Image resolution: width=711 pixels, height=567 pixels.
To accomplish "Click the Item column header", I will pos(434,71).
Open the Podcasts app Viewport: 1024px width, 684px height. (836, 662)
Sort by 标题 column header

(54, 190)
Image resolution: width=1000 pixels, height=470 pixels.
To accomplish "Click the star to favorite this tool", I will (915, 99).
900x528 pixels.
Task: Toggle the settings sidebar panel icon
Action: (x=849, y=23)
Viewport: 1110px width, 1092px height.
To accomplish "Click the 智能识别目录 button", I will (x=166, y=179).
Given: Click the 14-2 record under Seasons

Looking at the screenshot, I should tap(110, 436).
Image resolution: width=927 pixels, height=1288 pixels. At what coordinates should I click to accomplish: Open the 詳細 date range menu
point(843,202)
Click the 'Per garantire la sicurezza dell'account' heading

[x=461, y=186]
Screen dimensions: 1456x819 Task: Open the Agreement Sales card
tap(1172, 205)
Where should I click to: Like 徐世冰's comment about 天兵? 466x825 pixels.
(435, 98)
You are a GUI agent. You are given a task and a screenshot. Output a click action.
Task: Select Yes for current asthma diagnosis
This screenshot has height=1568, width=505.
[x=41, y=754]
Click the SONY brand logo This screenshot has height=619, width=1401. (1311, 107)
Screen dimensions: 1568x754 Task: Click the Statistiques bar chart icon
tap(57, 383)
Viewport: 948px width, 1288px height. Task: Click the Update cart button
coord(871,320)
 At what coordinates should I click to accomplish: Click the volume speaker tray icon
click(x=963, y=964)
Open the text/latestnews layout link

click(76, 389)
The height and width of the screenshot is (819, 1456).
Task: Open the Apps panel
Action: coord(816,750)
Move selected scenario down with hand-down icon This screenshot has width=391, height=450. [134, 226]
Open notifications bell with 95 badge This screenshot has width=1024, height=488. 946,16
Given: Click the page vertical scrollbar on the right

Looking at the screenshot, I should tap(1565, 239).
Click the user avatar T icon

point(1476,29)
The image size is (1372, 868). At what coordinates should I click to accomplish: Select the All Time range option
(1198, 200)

#### [Problem to work on]
Take each line of the material that contains the word "with" and list it.

#### [Task answer]
Move selected scenario down with hand-down icon This screenshot has width=391, height=450. [134, 226]
Open notifications bell with 95 badge This screenshot has width=1024, height=488. 946,16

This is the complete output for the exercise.